[Given problem] Render the lines of the listing below as a numbered list, starting at the line that contains "Screen dimensions: 1288x944" and ending at the last line of the listing, both included. Leave out any blank lines.

* Start The input *

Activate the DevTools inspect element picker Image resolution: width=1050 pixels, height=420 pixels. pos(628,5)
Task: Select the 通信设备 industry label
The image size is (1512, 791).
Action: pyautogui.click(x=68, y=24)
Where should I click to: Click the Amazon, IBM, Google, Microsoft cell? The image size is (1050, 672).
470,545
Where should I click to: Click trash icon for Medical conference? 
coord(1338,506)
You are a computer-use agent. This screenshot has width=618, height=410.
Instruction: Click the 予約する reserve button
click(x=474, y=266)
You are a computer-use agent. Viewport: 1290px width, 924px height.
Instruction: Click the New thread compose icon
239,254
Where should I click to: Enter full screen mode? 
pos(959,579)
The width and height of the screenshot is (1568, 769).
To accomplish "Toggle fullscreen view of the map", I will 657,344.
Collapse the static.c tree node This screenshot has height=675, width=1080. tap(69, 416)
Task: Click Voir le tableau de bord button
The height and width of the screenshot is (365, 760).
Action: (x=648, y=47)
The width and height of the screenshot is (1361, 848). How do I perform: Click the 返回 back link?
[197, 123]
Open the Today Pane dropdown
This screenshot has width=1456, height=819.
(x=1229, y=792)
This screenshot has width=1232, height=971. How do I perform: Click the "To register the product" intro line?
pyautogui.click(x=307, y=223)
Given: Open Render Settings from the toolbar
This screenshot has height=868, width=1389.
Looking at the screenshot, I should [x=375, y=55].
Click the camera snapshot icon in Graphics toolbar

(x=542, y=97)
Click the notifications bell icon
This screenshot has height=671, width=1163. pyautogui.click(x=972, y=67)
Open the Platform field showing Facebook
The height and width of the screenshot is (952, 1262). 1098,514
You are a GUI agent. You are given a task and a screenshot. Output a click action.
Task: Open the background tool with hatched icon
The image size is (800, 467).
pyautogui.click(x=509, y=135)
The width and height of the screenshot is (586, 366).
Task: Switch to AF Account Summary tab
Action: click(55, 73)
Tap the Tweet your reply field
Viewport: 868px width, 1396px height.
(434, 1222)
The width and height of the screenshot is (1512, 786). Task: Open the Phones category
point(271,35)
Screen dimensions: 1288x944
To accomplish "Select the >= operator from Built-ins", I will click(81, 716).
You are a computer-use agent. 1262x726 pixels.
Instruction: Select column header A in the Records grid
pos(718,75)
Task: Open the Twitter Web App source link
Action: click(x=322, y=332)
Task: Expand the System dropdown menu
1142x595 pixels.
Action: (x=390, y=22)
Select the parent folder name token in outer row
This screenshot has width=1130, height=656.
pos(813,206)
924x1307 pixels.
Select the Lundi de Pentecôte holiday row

* End The input *

[Final result]
1. Screen dimensions: 1288x944
2. To accomplish "Select the >= operator from Built-ins", I will click(81, 716).
3. You are a computer-use agent. 1262x726 pixels.
4. Instruction: Select column header A in the Records grid
5. pos(718,75)
6. Task: Open the Twitter Web App source link
7. Action: click(x=322, y=332)
8. Task: Expand the System dropdown menu
9. 1142x595 pixels.
10. Action: (x=390, y=22)
11. Select the parent folder name token in outer row
12. This screenshot has width=1130, height=656.
13. pos(813,206)
14. 924x1307 pixels.
15. Select the Lundi de Pentecôte holiday row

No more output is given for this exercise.